● PROBLEM TO SOLVE: Reproduce exactly the line that contains "Image resolution: width=480" and every line after it through the end of the records below, leaving out all pictures.

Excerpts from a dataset
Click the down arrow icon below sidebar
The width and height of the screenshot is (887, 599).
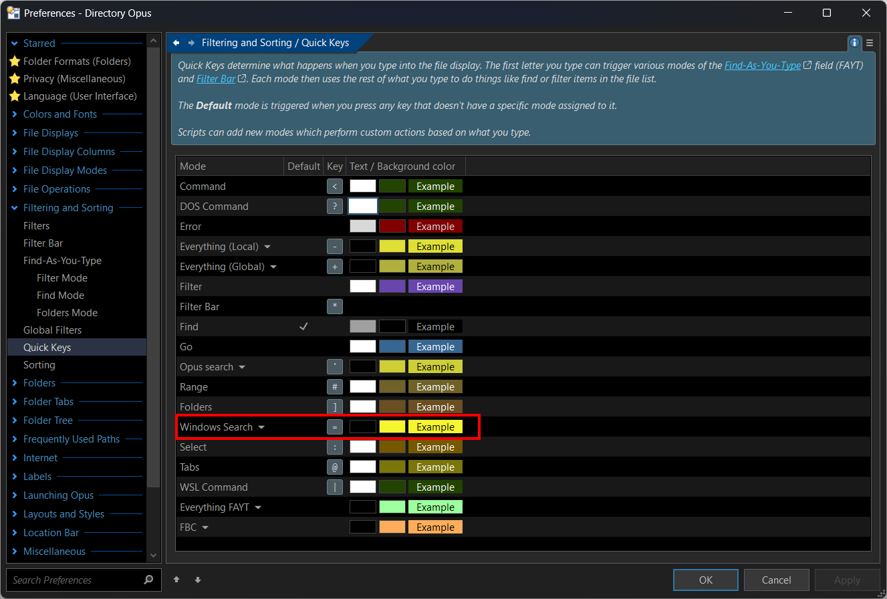(x=198, y=580)
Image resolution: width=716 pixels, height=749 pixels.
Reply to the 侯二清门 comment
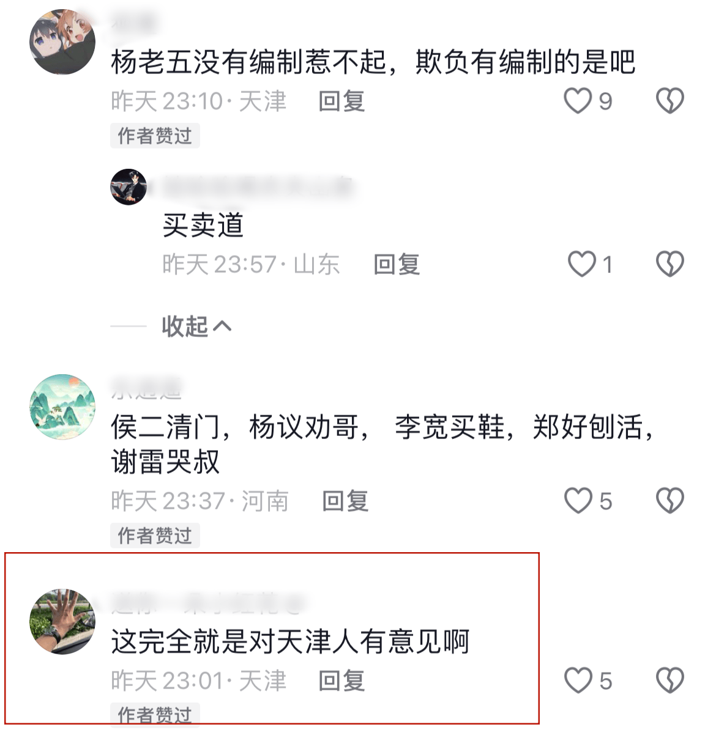point(345,501)
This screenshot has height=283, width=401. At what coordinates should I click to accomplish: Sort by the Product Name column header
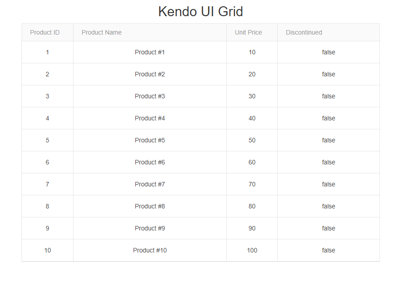pos(101,32)
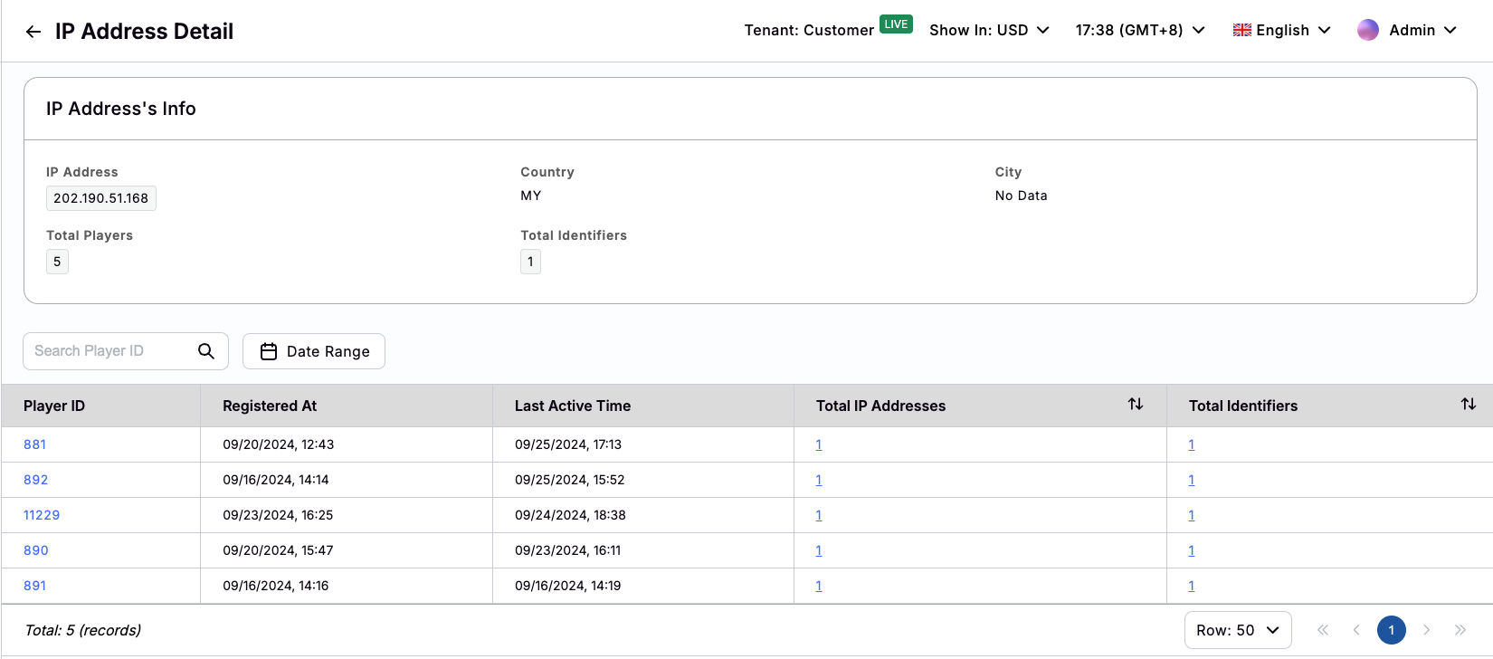
Task: Go to the first page of results
Action: point(1323,630)
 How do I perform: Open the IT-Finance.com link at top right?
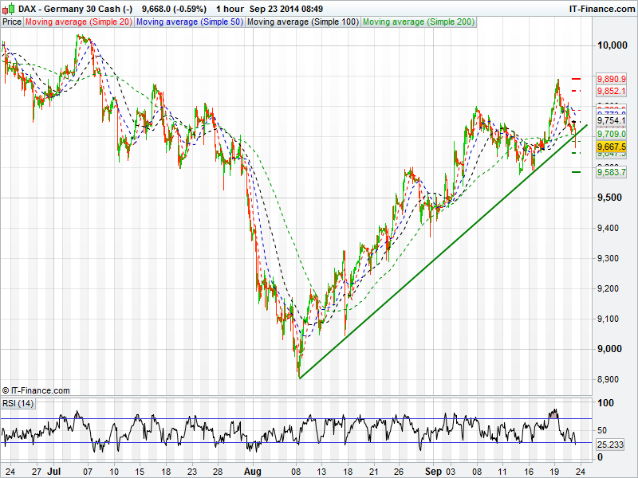(601, 8)
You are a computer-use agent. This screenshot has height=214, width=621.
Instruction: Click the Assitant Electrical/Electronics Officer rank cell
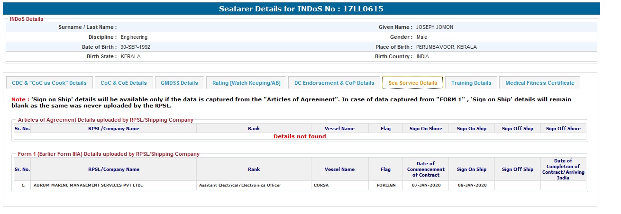click(x=240, y=185)
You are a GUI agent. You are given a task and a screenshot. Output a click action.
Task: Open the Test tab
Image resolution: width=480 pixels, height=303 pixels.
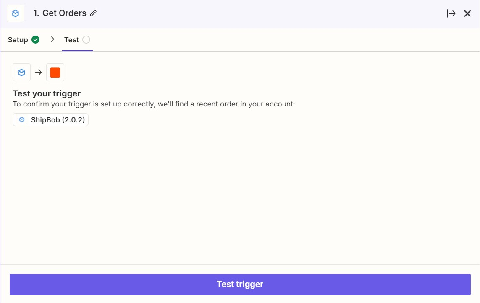click(x=71, y=39)
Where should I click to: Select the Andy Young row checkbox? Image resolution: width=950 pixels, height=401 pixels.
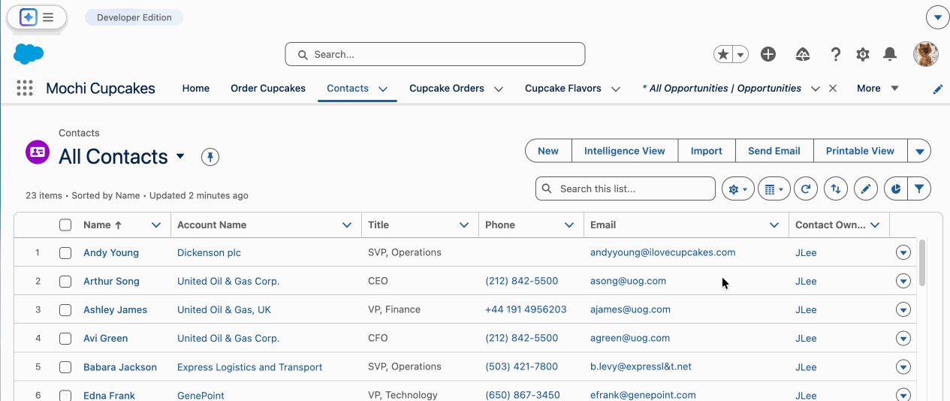tap(65, 253)
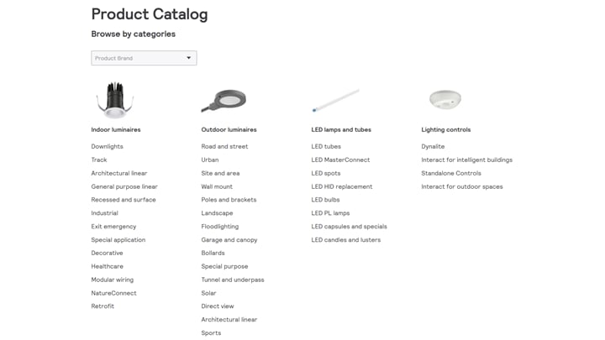Click the Product Brand dropdown arrow
Screen dimensions: 605x340
coord(188,58)
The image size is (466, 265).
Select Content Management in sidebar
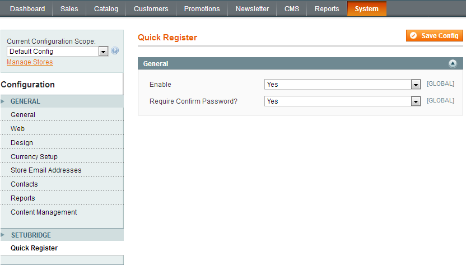tap(44, 212)
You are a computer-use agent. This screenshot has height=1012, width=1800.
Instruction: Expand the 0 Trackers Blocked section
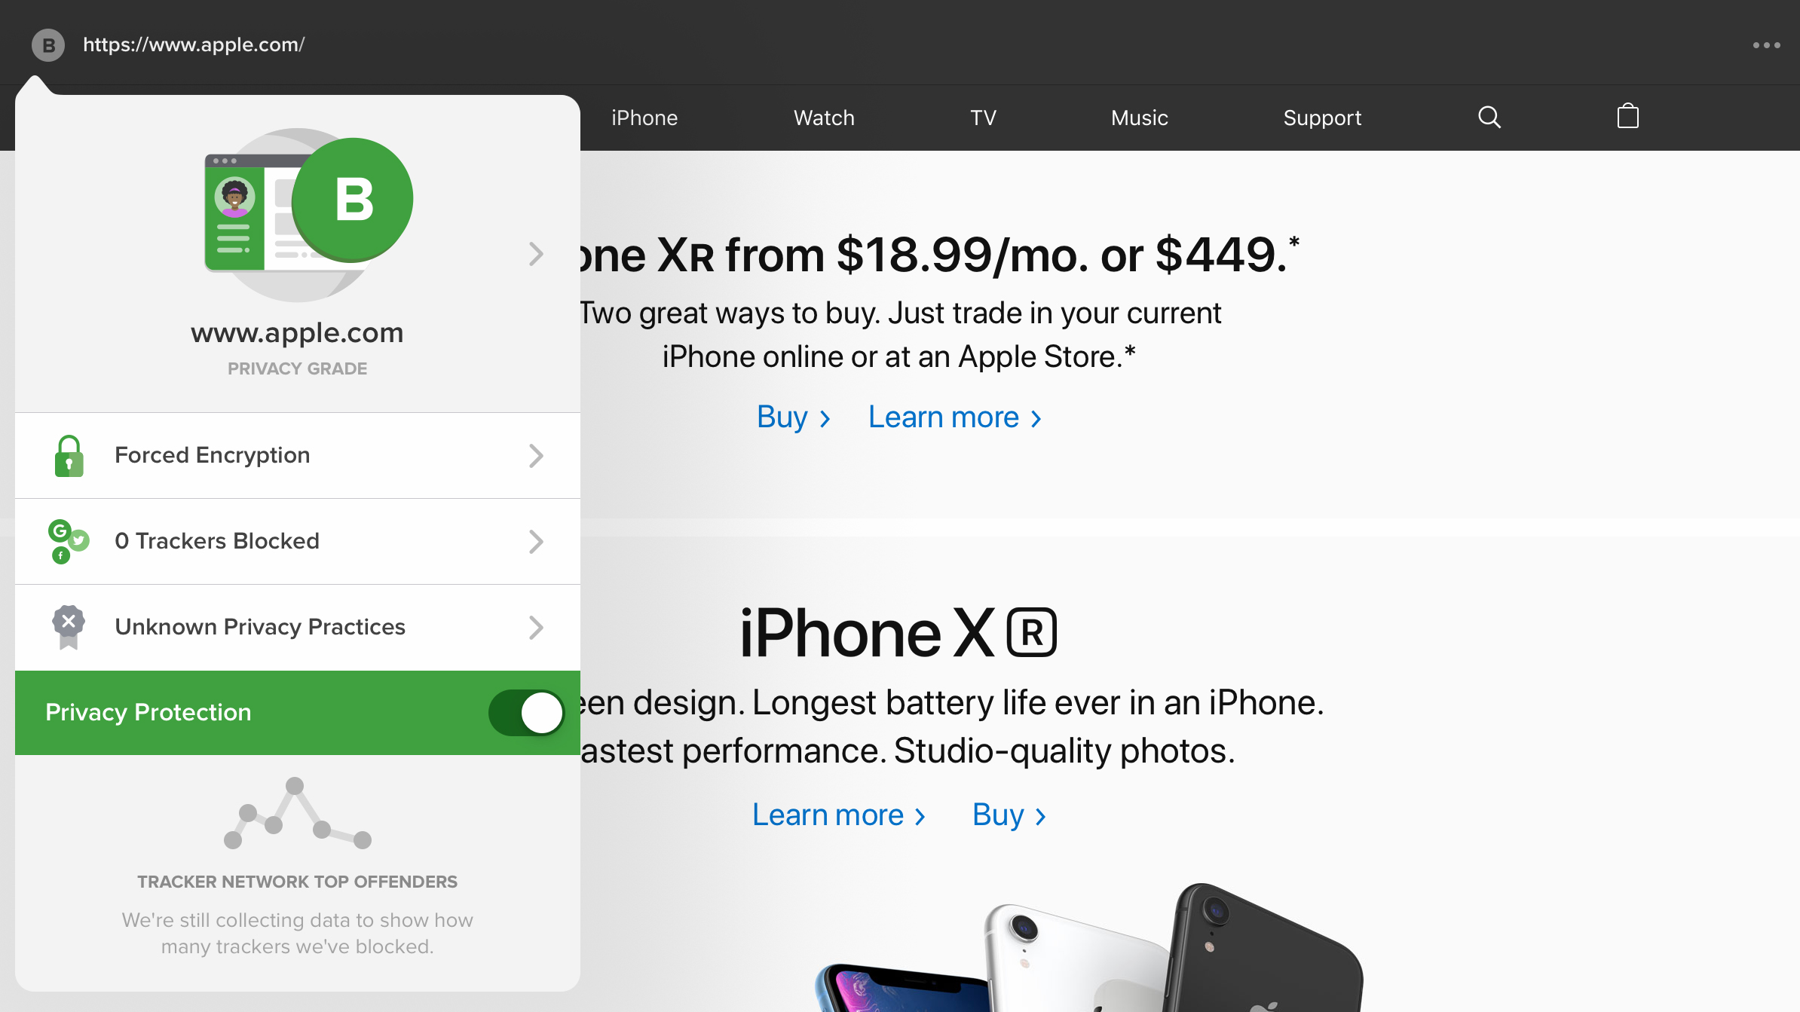click(535, 541)
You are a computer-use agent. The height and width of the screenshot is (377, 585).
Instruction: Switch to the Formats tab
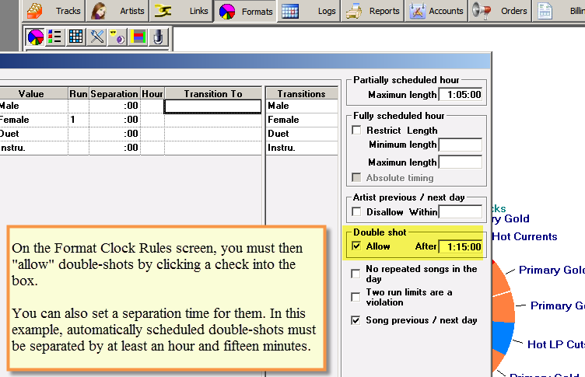[x=246, y=12]
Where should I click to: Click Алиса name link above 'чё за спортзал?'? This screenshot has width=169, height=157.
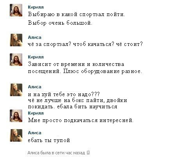34,37
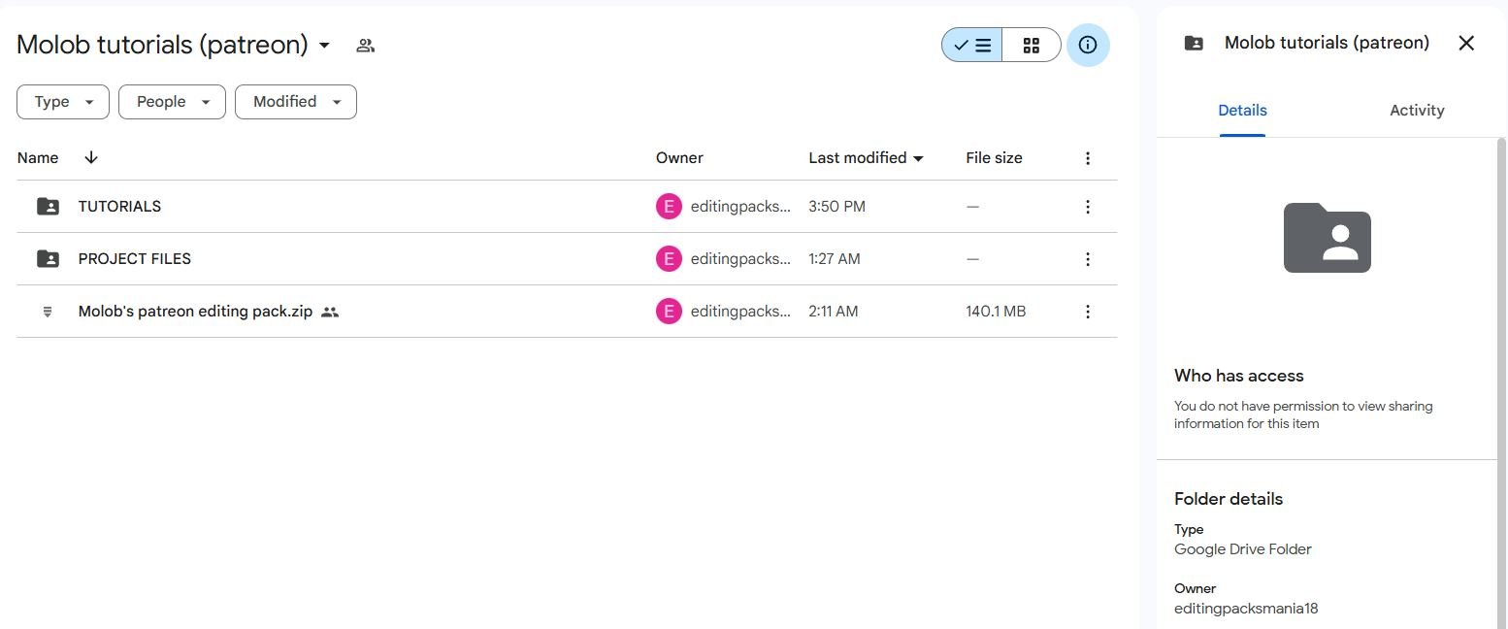
Task: Switch to list layout view
Action: point(971,45)
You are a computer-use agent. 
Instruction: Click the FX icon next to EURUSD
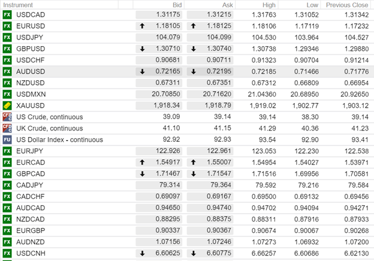point(7,26)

● EXERCISE OUTPUT:
Image resolution: width=480 pixels, height=303 pixels.
click(x=71, y=39)
Where should I click to: Select the Andy Young row checkbox? Image resolution: width=950 pixels, height=401 pixels.
tap(65, 253)
Click the Product Brand dropdown arrow
Screen dimensions: 605x340
coord(188,58)
The image size is (466, 265).
Select Content Management in sidebar
tap(44, 212)
You are a computer-use agent. This screenshot has height=1012, width=1800.
Instruction: Expand the 0 Trackers Blocked section
click(535, 541)
You are a computer-use agent. The height and width of the screenshot is (377, 585).
Instruction: Switch to the Formats tab
[x=246, y=12]
Where should I click to: Click Алиса name link above 'чё за спортзал?'? This screenshot has width=169, height=157.
34,37
Task: Switch to list layout view
Action: point(971,45)
You are a computer-use agent. 
Instruction: Click the FX icon next to EURUSD
point(7,26)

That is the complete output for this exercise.